Когда он отпустил ее, она сделала еще один грациозный реверанс, после чего сознательно вышла из комнаты неторопливым размеренным шагом. Несмотря на угрозы, она все еще была английской королевой, и, что бы он ни делал, этого ему не изменить. Теперь – хотя бы потому, что она принесла ему троих детей. Они должны стать ее щитом в борьбе против него.

Тем не менее она вся дрожала, потому что этот разговор очень встревожил ее.

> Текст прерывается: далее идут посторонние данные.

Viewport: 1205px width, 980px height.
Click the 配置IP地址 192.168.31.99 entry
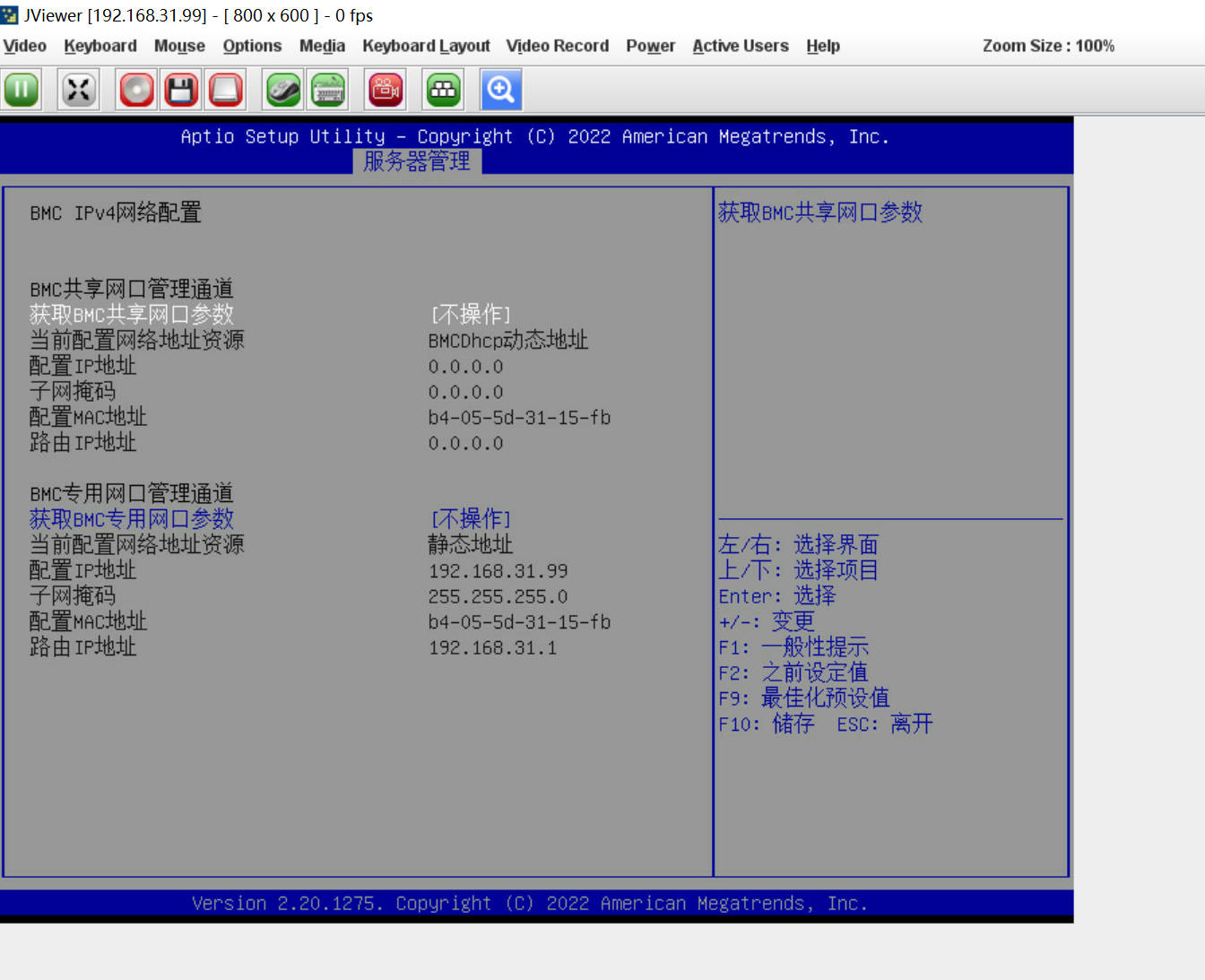498,570
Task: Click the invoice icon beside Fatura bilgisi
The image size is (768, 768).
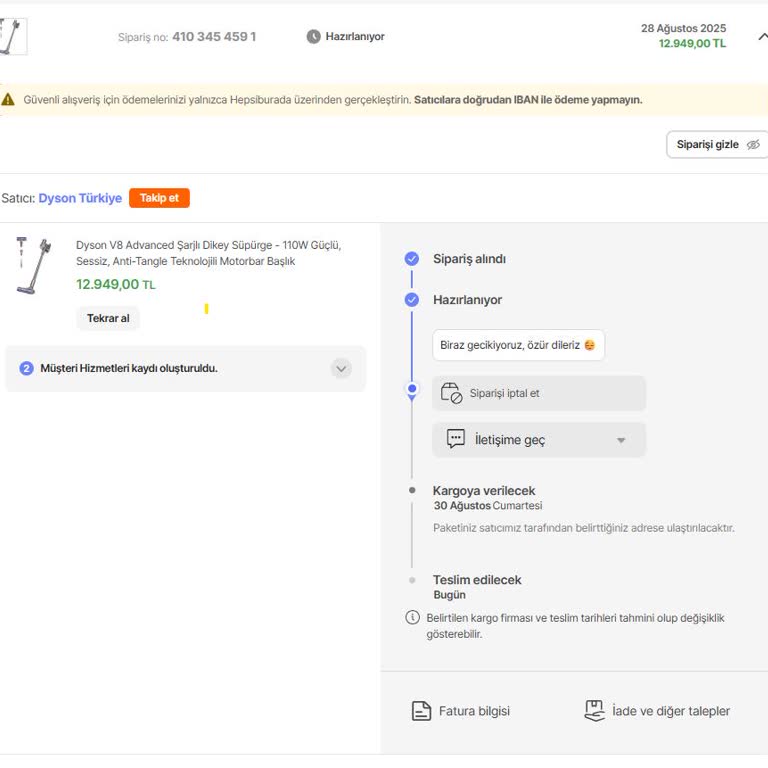Action: tap(421, 711)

Она не пошла обратно в свою комнату, а поднялась по ступеням лестницы, которые привели ее на площадку, тянувшуюся вдоль частокола. День уже угасал, и затянутое облаками небо хмурилось. Королевские пристани, на которых днем царила суматоха, сейчас опустели, лишь тихо катила свои воды Темза, поверхность которой была совершенно гладкой. Некоторое время она стояла там и смотрела на безмятежное спокойствие большой реки, которое саму ее покинуло.

Этельред заявил, что у нее есть союзники – даже целая сфера влияния, – однако для нее самой это казалось большим преувеличением, очень далеким от действительности. Да, ее поддерживал Торкелл, но каждый из присутствовавших сегодня на королевском совете так или иначе пострадал от армии Торкелла: выжженные земли, ограбленные церкви, изнасилованные дочери, убитые сыновья. У них были все основания ненавидеть Торкелла и бояться его, а также подозрительно относиться к королеве, которая вдруг завела дружбу с их врагом. Она видела враждебность на их лицах, и теперь у нее не было надежды найти себе союзников среди них.